# emulsifying wax flakes vs. polawax?



## craftygirl (Nov 25, 2011)

Is there a difference? the flakes seem to be generic and therefore cheaper. Does it make a difference?


----------



## IrishLass (Nov 26, 2011)

I have only ever used Polawax so I personally can't say for sure, but I know of other lotionmakers who have used both and who say that they have experienced a difference with the ability of their emulsions to stay intact. They say that their lotions made with Polawax are less likely to separate as compared to generic e-wax. Like I said, I have nothing to compare Polawax to because that is all I've ever used, but for what it's worth, my lotions have never experienced separation.

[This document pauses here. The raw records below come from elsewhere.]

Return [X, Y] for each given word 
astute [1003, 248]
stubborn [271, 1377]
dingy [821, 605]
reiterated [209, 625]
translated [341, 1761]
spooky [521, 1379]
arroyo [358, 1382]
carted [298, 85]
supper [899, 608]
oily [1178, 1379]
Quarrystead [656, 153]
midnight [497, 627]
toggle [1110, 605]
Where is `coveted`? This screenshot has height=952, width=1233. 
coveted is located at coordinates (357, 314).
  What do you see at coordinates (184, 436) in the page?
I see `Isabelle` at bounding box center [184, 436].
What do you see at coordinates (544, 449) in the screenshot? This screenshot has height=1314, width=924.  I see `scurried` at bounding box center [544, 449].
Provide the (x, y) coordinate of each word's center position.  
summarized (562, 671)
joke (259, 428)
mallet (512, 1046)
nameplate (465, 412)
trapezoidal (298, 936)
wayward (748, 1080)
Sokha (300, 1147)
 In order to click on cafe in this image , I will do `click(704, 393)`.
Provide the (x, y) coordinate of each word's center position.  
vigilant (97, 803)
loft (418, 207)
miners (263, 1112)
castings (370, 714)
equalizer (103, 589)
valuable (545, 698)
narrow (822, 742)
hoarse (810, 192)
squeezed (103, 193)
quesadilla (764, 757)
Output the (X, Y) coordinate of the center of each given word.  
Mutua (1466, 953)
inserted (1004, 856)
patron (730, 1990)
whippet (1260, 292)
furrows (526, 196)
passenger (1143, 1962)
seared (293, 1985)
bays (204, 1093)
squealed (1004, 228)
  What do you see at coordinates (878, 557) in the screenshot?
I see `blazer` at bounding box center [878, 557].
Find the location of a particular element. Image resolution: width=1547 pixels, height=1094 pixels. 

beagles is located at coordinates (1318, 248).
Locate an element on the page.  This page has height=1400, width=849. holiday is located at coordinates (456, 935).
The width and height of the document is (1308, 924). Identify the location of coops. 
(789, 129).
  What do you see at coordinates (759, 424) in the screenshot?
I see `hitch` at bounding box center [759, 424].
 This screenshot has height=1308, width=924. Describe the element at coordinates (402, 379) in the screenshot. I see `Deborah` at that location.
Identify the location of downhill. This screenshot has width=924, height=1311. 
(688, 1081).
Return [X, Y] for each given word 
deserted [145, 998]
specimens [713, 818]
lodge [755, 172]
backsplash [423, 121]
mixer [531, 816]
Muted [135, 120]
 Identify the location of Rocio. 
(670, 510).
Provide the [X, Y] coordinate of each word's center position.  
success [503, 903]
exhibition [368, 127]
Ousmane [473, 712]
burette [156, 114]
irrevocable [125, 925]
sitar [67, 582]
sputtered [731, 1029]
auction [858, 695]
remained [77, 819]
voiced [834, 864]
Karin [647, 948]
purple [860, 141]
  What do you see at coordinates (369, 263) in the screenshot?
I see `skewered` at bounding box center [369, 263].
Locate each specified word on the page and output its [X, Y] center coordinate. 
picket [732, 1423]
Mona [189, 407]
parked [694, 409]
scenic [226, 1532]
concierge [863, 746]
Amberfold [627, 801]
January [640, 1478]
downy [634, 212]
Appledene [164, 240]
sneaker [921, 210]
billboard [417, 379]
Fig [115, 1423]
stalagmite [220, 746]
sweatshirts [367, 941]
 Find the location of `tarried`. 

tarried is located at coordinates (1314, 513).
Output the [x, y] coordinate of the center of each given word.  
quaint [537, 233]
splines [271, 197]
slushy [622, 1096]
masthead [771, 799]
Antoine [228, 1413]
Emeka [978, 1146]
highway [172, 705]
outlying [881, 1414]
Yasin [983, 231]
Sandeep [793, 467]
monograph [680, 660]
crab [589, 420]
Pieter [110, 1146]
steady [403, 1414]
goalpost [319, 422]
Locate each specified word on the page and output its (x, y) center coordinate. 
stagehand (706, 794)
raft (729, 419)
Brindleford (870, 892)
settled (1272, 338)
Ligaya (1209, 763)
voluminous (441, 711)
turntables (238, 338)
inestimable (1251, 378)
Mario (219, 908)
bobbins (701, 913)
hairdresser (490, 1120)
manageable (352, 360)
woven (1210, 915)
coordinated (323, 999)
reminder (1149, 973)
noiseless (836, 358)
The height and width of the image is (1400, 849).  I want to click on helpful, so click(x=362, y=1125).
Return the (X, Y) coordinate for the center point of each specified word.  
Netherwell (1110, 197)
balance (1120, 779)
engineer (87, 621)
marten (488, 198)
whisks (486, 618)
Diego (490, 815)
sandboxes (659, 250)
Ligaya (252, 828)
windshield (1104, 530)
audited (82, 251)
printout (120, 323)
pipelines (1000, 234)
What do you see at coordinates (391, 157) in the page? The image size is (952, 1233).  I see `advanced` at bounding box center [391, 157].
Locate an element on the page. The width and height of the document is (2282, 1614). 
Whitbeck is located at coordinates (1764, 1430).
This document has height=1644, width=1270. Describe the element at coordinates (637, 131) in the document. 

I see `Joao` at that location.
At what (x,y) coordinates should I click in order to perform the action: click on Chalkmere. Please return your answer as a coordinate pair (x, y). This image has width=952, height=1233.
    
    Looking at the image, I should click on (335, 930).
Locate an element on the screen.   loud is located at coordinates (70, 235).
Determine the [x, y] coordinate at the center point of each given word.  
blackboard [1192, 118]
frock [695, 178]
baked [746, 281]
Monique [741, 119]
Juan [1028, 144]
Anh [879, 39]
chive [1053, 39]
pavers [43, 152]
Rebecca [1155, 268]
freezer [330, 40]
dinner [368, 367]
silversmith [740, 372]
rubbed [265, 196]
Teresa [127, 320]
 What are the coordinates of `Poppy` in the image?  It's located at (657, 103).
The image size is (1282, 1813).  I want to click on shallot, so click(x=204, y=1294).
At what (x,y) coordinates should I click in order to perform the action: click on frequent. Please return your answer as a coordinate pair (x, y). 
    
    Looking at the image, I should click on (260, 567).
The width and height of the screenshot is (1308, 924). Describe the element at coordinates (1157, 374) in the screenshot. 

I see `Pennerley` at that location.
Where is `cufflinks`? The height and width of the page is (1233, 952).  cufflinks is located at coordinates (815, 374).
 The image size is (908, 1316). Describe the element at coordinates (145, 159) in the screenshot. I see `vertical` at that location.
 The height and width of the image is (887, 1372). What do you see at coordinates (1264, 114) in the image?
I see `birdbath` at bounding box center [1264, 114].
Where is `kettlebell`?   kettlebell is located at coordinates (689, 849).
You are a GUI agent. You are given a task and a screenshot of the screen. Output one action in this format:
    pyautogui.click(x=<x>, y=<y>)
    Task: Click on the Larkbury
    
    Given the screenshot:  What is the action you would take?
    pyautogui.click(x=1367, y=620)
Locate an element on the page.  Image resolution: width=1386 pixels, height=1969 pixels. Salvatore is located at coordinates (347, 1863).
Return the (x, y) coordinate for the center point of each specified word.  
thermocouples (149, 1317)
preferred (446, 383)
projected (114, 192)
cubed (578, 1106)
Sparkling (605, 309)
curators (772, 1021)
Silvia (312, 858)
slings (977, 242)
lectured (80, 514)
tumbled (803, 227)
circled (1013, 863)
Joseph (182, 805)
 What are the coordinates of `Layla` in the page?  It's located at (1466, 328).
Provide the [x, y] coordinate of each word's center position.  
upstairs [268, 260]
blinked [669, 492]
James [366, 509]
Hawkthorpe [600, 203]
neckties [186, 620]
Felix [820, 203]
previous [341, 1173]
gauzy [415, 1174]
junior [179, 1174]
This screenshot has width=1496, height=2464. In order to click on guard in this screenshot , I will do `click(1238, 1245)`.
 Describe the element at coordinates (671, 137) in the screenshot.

Hopefully those who have used both will chime in soon.


IrishLass


----------



## Moonblossom (Nov 26, 2011)

I've only used E-wax and I have had no separation but I also have only made a few batches of lotion.


----------



## Healinya (Nov 27, 2011)

Ewax flakes versus Polawax.... Kinda like the difference between 'cola' and Pepsi..

Polawax is ewax, just trademarked... If u buy from multpile suppliers, u may notice subtle differences in thru ewax, where polawax wont. If u sell, that may not be a good thing. But for personal practice, I think u will be happy with either.


----------



## soapbuddy (Nov 28, 2011)

I have had problems using generic ewax in my formula. They are not all the same. I'm sticking with Polawax for consistent results.


----------



## Sunny (Nov 30, 2011)

I've only used ewax but have heard the same above. if you want consistent results you'll have to buy the name brand. if you are just making it for yourself, I don't think it matters.

ewax has never separated in a lotion that I've made but I tend to go high on the wax because I use a preservative that loves to make things separate!


----------



## MychelleC (Dec 2, 2011)

I use Emuslifying Wax NF with a INCI of Polysorbate 60 (and) Cetearyl Alcohol and Polawax.  My emulsions are identical in texture, feel, stability, behavior (during process and after).  There are many types of E-Wax out there, but the NF variety with this INCI has never failed me, and I prefer it to Polawax both due to price and not using a product with "proprietary" ingredinets.  I wan to know what's in it, that's the point of making it myself!


----------